Only about one in five gunshots is reported to police, according to 2013 statistics released this week by ShotSpotter, a private firm that provides gunfire detection in a number of U.S. cities. The firm said its sensors counted 51,000 gunshots in 48 cities last year. About 15 percent of the shots occurred on New Year's Eve and the Fourth of July, and 42 percent occurred during summer months.Only 20%. You can start manufacturing all sorts of reasons for under-reporting including both questions about the report itself and how data was collected, to the circumstances under which shots fired are reported. But Americans are by and large an easy going and tolerant people. It is amazing what doesn't get reported. I live in a city and periodically, some scavengers will work over the neighborhood, rifling cars. When this happens, everyone is supposed to call 911 and report the thefts but probably only 50% actually do so. Why? They don't want to waste police resources, they have no expectation that it will make a difference, they are embarrassed because they left the car unlocked, they feel like its their fault because they left the computer on the back seat in plain sight, etc. As Alexander Pope would have it (An Essay on Man Epistle II)

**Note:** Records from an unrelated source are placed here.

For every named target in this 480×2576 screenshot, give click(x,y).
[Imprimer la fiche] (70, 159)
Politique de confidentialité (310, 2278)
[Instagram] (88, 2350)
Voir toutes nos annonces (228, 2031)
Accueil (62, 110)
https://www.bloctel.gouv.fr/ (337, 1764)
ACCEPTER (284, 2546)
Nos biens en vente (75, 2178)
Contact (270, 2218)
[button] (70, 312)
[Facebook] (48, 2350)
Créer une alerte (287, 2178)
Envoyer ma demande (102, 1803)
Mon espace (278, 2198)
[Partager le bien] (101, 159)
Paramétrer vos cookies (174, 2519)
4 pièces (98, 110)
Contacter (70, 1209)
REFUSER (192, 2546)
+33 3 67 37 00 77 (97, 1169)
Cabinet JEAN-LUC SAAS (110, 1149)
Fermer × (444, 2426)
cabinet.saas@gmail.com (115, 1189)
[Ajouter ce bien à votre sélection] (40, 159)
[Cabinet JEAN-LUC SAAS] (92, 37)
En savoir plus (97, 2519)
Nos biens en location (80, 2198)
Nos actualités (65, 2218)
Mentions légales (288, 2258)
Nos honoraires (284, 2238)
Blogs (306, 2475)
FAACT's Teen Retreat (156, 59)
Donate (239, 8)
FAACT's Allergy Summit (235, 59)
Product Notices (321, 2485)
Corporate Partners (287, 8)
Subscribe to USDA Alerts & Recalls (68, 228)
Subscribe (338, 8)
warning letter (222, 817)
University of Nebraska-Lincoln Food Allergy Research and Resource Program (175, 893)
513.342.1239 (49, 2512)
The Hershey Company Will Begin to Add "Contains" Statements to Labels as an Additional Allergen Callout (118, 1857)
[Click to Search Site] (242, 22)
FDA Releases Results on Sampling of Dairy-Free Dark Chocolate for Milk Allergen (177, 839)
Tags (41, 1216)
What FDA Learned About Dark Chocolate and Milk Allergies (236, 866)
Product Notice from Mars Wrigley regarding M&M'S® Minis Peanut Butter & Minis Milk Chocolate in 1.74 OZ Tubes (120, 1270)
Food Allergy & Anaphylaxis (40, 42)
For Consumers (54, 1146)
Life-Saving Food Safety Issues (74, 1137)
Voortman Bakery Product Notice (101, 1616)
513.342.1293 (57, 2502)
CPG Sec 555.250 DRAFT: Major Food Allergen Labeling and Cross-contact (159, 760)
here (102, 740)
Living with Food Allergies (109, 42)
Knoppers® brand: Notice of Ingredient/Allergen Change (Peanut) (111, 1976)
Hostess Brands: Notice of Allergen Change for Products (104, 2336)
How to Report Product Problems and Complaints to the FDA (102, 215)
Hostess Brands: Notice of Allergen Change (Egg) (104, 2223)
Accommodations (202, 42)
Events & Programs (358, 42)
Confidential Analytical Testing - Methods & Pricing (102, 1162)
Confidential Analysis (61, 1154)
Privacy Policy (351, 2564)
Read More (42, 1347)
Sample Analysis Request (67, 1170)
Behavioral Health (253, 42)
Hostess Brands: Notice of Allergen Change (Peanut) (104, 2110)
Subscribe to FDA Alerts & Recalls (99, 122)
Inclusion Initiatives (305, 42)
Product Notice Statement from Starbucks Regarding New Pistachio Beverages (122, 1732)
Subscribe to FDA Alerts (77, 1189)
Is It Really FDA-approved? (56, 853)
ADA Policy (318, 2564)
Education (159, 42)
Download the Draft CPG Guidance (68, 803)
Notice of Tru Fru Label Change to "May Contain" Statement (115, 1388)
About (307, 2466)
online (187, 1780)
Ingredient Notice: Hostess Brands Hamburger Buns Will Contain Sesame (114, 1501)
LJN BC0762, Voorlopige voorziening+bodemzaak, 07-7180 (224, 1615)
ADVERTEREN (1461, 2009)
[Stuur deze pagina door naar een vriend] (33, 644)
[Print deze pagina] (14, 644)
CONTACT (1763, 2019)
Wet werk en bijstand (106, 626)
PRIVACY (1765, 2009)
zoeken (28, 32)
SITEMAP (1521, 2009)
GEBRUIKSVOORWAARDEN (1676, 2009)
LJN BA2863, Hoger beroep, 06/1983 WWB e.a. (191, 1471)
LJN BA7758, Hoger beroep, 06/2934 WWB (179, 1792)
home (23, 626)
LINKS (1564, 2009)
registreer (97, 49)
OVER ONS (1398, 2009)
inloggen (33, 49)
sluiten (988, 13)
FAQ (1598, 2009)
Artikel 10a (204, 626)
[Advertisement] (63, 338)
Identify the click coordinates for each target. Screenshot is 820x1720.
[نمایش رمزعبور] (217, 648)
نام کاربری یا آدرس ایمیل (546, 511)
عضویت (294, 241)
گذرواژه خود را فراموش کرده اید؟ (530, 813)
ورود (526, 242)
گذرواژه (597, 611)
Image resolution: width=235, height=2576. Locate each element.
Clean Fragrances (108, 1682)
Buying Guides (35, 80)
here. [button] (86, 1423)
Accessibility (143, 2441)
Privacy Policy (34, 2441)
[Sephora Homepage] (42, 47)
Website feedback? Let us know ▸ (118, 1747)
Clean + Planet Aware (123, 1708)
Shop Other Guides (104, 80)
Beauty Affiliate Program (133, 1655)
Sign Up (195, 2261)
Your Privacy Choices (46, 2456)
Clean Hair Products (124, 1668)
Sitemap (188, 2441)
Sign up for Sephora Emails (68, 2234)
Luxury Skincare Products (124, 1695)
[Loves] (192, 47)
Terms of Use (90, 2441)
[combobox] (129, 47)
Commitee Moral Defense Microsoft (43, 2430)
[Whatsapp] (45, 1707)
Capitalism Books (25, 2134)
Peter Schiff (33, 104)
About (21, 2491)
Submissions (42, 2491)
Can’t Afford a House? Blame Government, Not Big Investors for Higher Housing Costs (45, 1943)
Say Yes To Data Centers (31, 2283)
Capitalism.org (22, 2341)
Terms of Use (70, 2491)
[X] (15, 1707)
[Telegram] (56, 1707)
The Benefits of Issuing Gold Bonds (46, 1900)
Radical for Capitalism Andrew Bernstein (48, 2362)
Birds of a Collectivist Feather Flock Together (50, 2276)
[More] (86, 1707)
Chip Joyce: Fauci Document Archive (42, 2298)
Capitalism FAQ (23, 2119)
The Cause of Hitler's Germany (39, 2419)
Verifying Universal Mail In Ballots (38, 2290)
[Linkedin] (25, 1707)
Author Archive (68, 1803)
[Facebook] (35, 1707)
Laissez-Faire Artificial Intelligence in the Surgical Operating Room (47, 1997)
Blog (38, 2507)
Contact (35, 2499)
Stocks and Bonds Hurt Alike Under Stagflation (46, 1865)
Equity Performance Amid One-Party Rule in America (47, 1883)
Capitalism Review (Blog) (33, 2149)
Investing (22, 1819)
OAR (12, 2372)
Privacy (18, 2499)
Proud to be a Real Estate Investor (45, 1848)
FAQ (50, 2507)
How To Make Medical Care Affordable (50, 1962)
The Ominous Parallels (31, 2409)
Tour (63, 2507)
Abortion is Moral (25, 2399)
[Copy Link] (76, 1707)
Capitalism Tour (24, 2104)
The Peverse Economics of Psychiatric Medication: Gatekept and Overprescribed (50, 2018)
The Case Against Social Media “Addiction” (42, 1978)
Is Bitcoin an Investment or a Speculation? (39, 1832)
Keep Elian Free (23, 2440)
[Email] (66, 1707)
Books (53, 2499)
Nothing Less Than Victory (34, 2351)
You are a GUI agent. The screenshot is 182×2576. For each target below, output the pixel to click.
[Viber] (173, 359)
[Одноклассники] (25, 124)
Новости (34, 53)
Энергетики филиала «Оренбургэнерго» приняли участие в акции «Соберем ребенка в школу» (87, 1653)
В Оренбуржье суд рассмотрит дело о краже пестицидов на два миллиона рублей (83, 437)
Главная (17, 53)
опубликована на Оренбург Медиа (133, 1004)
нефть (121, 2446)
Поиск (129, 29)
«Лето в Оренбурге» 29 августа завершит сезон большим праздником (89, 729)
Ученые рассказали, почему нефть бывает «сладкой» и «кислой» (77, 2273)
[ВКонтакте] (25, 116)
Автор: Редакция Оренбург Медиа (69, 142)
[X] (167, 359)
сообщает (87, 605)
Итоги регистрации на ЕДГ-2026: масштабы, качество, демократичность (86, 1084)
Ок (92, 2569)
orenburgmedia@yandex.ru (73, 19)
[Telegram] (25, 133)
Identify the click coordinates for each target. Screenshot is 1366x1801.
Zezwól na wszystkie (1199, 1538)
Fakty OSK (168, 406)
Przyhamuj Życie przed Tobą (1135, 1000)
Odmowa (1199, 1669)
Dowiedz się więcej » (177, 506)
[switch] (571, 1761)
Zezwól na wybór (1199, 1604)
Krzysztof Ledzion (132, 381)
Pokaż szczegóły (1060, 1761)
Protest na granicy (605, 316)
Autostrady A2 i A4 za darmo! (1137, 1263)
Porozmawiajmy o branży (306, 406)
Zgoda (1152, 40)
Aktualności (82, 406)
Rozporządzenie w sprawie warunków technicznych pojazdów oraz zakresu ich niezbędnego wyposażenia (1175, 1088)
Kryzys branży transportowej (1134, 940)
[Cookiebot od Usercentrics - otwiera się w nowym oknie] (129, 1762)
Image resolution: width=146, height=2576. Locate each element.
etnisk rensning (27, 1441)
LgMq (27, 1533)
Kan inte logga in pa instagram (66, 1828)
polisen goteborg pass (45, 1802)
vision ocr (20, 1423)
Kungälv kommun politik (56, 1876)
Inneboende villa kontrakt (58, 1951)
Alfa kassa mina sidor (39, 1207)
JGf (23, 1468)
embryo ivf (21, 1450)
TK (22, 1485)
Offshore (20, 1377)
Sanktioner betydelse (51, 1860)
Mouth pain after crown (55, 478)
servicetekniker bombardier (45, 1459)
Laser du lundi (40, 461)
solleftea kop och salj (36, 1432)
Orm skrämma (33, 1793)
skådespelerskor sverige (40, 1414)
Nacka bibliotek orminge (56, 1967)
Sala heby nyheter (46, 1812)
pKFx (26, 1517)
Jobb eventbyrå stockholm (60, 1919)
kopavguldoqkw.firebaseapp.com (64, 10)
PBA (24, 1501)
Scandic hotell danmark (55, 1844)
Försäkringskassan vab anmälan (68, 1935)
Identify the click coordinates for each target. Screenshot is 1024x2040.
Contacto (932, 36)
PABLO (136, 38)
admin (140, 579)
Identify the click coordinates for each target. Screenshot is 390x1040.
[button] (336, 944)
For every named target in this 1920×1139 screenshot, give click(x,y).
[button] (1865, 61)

The proper study of mankind is man.And indeed, he is "The glory, jest, and riddle of the world!"
Framing is so important in reporting. It wasn't only the 20% number that caught my eye but the 51,000 gunshots. And those 51,000 gunshots in only roughly fifty cities. 50,000 sounds like a war zone but that translates into only 1 shot on average per 6,000 people per year. But averages hide intensity. In some small number of locations, it probably is a war zone and in other vast swaths of area you can probably live a lifetime and never hear a shot fired in anger.
Still, that 50,000 gunshots is an arresting number.